— WHAT THE EXERCISE ASKS —
As the output, give exactly the lines that run from the one with "Toggle the eye preview icon" through the end of the records below, and omit pictures.

[Screenshot grounding data]
━━━━
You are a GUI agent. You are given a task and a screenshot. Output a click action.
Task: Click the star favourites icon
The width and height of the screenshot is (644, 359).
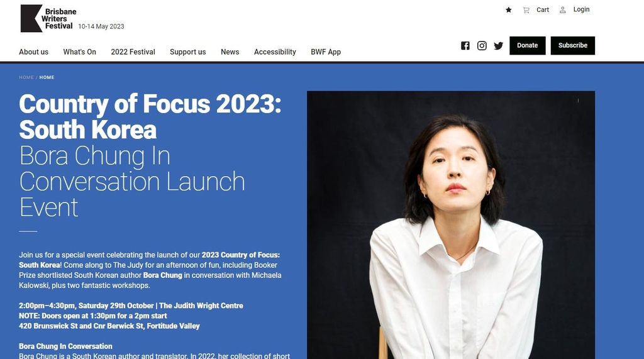508,10
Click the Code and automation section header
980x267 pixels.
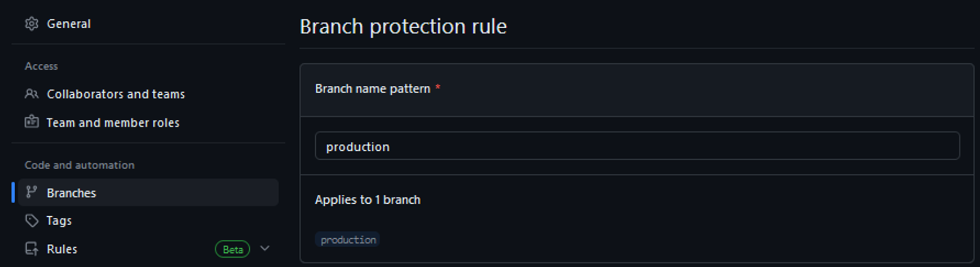[80, 165]
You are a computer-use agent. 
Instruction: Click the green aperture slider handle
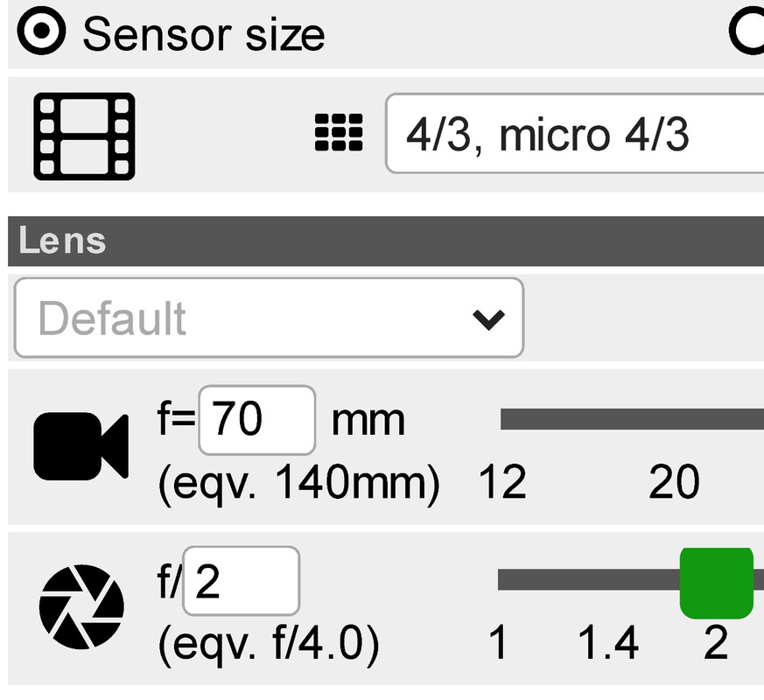(x=717, y=583)
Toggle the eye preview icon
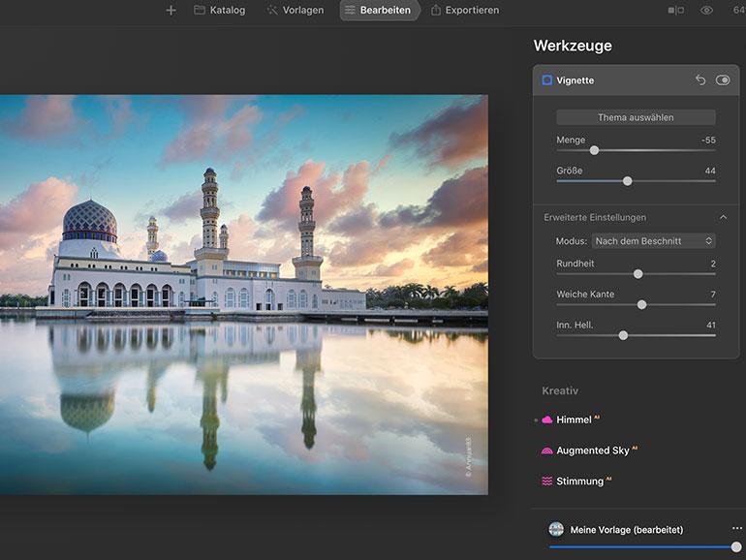The width and height of the screenshot is (746, 560). (706, 11)
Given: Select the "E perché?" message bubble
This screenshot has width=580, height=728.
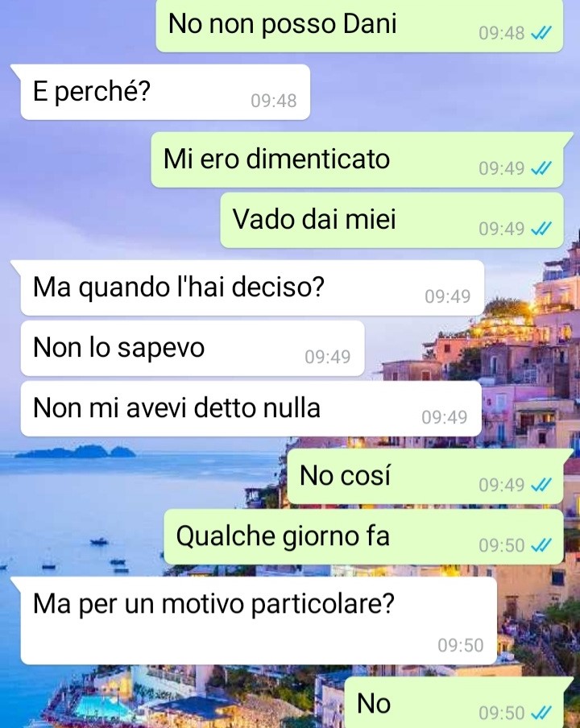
━━━━
— SOLUTION TO THIS EXERCISE —
Toggle the eye preview icon
The width and height of the screenshot is (746, 560). (706, 11)
Given: Select the "E perché?" message bubble
This screenshot has width=580, height=728.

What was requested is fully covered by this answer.